Selected text —
Oscars 2023: Historical Winners and Better Losers
- John Rymer
- Mar 16, 2023
- 6 min read
In my previous post, I claimed that the days of a single film dominating the table are likely behind us with the recent expansion of the Academy; what I fool I was. I only got 15/23 categories correct in my predictions, which is low for me relative to recent years. What this year makes clear for me is what the younger, more international Academy is interested in: out with the old, in with the new. Everything Everywhere All at Once won a gobsmacking 7 Oscars, while three major contenders went home empty-handed. In the acting categories, legacies and comeback stories dominated. As is almost always the case, every triumph came over a nominee that I would have preferred, but as is always the case it’s hard for me to be unhappy that the people who finally got their first Oscar actually have one.

Dataset rows —

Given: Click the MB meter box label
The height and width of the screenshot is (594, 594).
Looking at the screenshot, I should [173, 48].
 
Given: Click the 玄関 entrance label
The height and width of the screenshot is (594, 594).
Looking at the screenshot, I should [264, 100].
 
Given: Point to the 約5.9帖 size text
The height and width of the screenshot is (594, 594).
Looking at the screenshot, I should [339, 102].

Short exercise A — Condense the paragraph beginning "In my previous post" from the Oscars 2023 post into a short bulleted list that keeps its main facts.
Short exercise B — List every detail that appears on its own line beneath the title of the Oscars 2023 post.

Final result A —
- The writer had predicted that the Academy's recent expansion made it unlikely a single film would dominate, and that prediction proved wrong.
- The writer got 15 of 23 categories right, a low score compared with recent years.
- The results show that the younger, more international Academy favors the new over the old.
- Everything Everywhere All at Once won 7 Oscars, while three major contenders won nothing.
- Legacies and comeback stories dominated the acting categories.
- Every winner beat a nominee the writer would have preferred, but the writer is still glad that first-time winners finally have an Oscar.

Final result B —
- John Rymer
- Mar 16, 2023
- 6 min read